Si les moulins à vent utilisent une force qui n’appartient à personne, c’est que cette dernière n’a pas de valeur marchande. La formule de Haim Steinbach, On vend du vent, ne vaut que parce qu’elle métaphorise le système de l’art et que l’œuvre et son exposition sont devenues marchandises 12. Jean-Baptiste Ganne reprend cette critique lorsque, pensionnaire à la villa Médicis à Rome, il entreprend de déverser et d’étaler sur le sol de la citerne romaine de la villa une quantité de pièces équivalente à la somme allouée à la production de l’exposition. Plusieurs dizaines de milliers de pièces sont ainsi répandues à même le sol inondé. Le faible éclairage renforce l’étrangeté de l’installation. Cette œuvre, Senza Titolo (All that Glitters is Gold), créée en 2007 dans le cadre de l’exposition Luce di Pietra (Rome), nous montre, en dépit de ce titre, que tout ce qui brille n’est pas or, mais que, sonnant et trébuchant, l’argent ainsi étalé ne saurait dissimuler sa vraie fonction numéraire, c’est-à-dire sa valeur monnayée. Jeter une pièce de monnaie dans un bassin est un geste symbolique, en répandre à la pelle, comme c’est le cas ici, est un rappel ironique de la brutale réalité de notre monde et du système économique dominant.
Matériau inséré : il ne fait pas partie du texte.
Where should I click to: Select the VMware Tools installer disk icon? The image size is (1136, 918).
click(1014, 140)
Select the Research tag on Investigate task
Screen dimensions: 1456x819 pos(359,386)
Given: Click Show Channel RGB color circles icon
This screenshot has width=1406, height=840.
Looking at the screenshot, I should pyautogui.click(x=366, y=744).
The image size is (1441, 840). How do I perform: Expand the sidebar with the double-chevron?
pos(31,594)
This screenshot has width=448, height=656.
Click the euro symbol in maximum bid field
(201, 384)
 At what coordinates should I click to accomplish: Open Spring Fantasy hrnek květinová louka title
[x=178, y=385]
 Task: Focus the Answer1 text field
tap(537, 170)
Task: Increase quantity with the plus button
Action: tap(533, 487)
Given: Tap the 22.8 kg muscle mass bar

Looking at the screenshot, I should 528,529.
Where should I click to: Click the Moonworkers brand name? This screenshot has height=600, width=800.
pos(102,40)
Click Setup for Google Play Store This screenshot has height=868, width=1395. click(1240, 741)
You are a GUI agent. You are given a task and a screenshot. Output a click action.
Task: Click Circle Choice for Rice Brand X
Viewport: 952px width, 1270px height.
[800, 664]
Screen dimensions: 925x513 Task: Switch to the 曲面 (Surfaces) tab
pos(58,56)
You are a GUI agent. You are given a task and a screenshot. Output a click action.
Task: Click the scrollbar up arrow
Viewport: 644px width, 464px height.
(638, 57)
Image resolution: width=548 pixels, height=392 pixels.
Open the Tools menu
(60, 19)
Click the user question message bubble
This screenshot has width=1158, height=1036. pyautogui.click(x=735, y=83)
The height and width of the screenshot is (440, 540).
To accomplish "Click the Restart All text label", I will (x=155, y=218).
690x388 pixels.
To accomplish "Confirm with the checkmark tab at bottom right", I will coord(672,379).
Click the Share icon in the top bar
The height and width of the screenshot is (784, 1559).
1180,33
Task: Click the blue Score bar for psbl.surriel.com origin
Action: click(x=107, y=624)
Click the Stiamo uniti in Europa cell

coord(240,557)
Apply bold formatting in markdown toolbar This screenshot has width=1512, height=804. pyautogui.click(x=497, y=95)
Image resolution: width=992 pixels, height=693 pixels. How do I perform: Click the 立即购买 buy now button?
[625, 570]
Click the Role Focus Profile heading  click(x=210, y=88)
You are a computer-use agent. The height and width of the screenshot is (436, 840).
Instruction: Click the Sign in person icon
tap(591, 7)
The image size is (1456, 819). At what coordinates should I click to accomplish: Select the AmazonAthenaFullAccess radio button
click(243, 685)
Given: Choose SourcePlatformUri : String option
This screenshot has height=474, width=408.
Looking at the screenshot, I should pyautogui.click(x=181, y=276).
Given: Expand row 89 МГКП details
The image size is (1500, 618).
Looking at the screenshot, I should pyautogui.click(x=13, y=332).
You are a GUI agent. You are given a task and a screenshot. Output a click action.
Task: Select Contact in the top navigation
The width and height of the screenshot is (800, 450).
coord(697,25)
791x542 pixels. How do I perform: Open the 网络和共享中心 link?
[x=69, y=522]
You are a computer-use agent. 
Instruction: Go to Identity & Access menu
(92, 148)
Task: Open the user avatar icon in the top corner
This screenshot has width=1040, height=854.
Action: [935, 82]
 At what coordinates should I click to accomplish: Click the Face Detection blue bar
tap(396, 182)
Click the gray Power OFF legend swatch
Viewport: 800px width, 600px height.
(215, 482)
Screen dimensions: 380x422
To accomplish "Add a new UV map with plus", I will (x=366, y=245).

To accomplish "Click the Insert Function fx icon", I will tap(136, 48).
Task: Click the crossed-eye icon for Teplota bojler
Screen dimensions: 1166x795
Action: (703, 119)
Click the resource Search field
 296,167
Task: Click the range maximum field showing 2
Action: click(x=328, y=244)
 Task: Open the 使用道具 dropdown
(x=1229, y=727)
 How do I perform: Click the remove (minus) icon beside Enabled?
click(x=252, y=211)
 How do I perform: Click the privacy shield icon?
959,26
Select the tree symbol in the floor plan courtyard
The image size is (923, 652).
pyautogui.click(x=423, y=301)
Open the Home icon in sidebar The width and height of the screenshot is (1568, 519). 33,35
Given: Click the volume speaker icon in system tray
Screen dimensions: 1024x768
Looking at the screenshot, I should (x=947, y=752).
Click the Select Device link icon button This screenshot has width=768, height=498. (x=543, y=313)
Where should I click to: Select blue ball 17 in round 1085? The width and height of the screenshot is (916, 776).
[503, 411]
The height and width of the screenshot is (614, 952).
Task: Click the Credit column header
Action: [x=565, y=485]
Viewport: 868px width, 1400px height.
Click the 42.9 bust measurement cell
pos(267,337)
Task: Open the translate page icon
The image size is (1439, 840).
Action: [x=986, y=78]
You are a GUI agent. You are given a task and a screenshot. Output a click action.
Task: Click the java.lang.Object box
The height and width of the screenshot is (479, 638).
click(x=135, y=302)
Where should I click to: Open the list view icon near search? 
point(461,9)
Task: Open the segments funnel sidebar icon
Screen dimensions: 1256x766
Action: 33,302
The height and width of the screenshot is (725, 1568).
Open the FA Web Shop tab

Avec Jean-Baptiste Ganne, l’œuvre d’art est mise à nu, déshabillée de l’aura dont on veut habituellement la vêtir, contrainte avant tout de révéler sa valeur marchande. Si, avant lui, Andy Warhol remplissait ses toiles de reproductions de dollar bills ou de dollar signs, pour signifier l’équivalence de toute chose représentée (fleurs, accidents, chaises électriques…), si Cildo Meireles exposa en 1969 un paquet de cent billets d’un cruzeiro brésilien tenus par un élastique (Árvore do Dinheiro) pour souligner la différence entre la valeur nominale des billets et celle, démultipliée, de l’œuvre en question, Jean-Baptiste Ganne établit  la valeur exacte, au sou près, de l’œuvre exposée, donnant ainsi un sens nouveau à la célèbre formule de Frank Stella selon laquelle : « ce que vous voyez est ce que vous voyez ».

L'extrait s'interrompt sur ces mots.